Hi everybody, I have the counts (obtained by HTSeq) for a lot of genes(~58,000) at different time points (replicates).

``````gene                           t1_S1    t1_S2
ENSG00000000003.14              0        0
ENSG00000000005.5               0        0
ENSG00000000419.12              1        3
[...]
``````

I woul like to calculate the correlation between the counts over each gene at the same timepoint to understand how reproducible the replication timing and progression is for each repeat.

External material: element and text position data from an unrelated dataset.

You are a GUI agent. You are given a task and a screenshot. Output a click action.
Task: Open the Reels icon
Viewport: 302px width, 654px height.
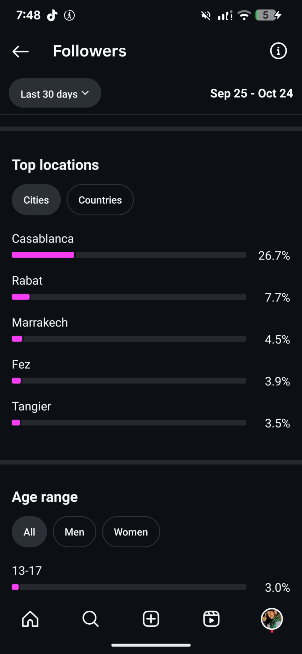click(211, 619)
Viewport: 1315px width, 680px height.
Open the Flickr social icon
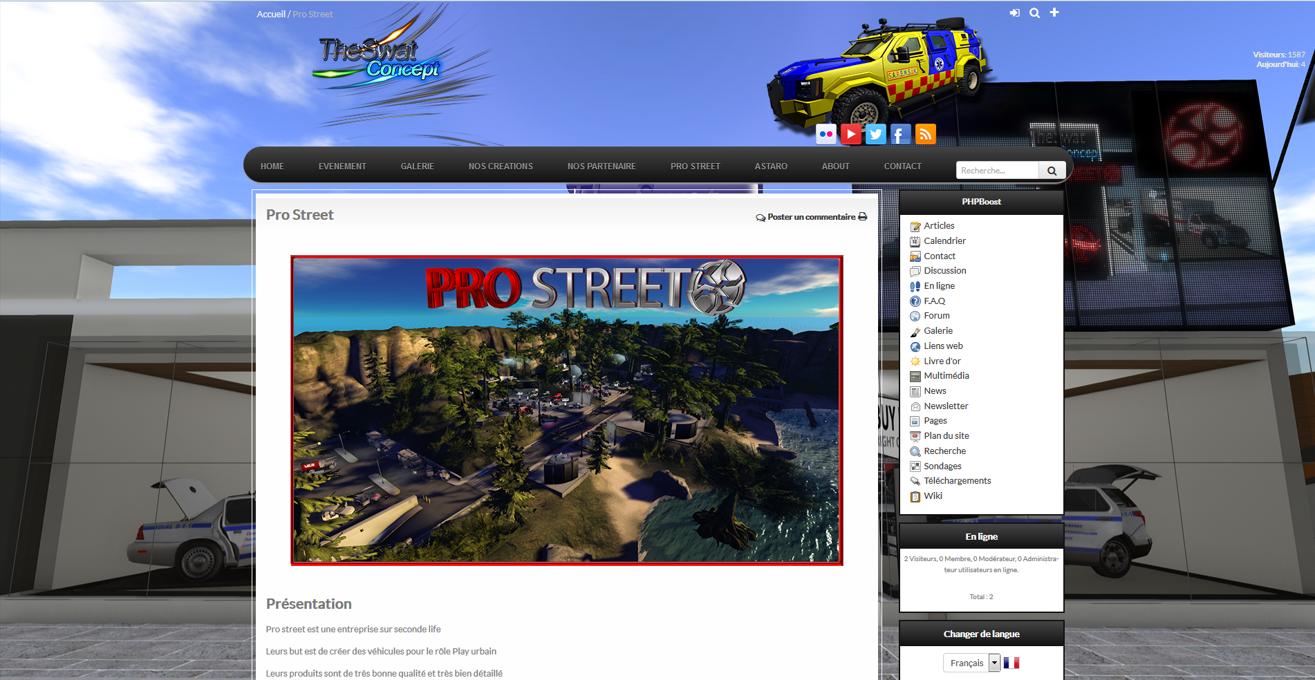click(x=826, y=134)
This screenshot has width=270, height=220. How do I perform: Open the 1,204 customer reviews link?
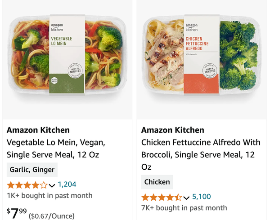[x=67, y=184]
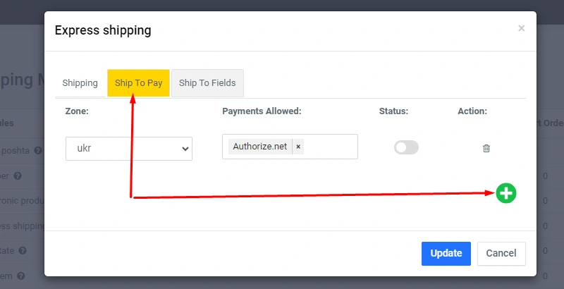Screen dimensions: 564x289
Task: Toggle the Status switch for ukr zone
Action: [x=406, y=147]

Any suggestions?

modified 20 months ago by Nicolas Rosewick9.0k • written 20 months ago by Lila M 830
1

Check out the `cor` function in R. Different kinds of correlation measures are available, including Spearman and Pearson.

1

This is what I am doing, but as I have a huge number of genes, R gets stuck . This is what I'm trying:

``````xx <- read.table(file="matrix_count", sep="\t", header = T)
cor(t(xx), method="pearson")
``````

any other suggestion?

1

Do I understand correctly that you aim to calculate 58000 correlation coefficients?

1

5
Nicolas Rosewick9.0k wrote:

Do you want to test the correlation between the different timepoints or between the different genes.

Let say you have 10 timepoints and 58000 genes

To test the different timepoints :

``````cor(xx, method="pearson")
``````

will give you a 10x10 matrix , so 100 correlations calculation (even though I guess the `cor` function is smart and should not compute twice the `cor` function between col A and col B ; and between col B and col A ; thus 45 correlations should be computed)

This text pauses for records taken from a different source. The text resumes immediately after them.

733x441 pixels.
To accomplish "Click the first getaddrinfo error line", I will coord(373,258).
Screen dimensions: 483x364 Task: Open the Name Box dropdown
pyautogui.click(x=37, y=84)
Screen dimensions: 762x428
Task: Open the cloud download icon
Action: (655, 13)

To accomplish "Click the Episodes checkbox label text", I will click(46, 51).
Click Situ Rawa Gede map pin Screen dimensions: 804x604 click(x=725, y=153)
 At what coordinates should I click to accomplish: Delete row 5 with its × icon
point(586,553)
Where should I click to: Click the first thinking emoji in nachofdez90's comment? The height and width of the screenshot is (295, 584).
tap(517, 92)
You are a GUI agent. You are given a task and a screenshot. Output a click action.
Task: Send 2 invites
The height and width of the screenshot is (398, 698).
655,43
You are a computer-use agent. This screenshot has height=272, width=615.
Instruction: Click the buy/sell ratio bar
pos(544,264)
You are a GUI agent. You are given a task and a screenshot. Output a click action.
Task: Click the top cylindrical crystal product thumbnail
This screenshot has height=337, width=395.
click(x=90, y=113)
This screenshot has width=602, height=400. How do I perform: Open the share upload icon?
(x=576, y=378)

To test the different genes (in a pairwise manner) :

``````cor(t(xx), method="pearson")
``````

here a 58,000 x 58,000 matrix , = 3.364e+09 correlations (or 1,681,971,000 correlations if `cor` function is smart). That's why R crashes, it will take to long to compute so many correlations.

Use the coefficent of variation : https://en.wikipedia.org/wiki/Coefficient_of_variation :

``````dat.coeff.var <- apply(dat,1,function(x){sd(x)/mean(x)})
``````
1

Maybe I miss explain what I want. I want to know the correlation for, lets say gene ENSG00000000003.14 in the two replicates, to see if there are differences in each replicate for each gene. I'm not interested in the correlation ENSG00000000003.14 and ENSG00000000005.5. Has more sense?

1

Ok so you want to check the correlation between replicates : then `cor(xx,method="pearson")`

Not exactly, because it gives to me the cor between replicates, and what I want to know is if the counts for the gene ENSG00000000003.14 is different in t1_S1 and t1_S2 (and also for the others genes)

2

Use maybe the coefficent of variation : https://en.wikipedia.org/wiki/Coefficient_of_variation : `dat.coeff.var <- apply(dat,1,function(x){sd(x)/mean(x)})`

1

that's exactly what I want! thanks!

ok great. I modified my answer to archive the right answer. If the answer suits you you can accept the question.

1

There is no correlation for a single pair of measures. The correlation between samples will give you a general view of how similar samples are, and you can plot the values to check outliers. However, you have to take into account sample sequencing depth.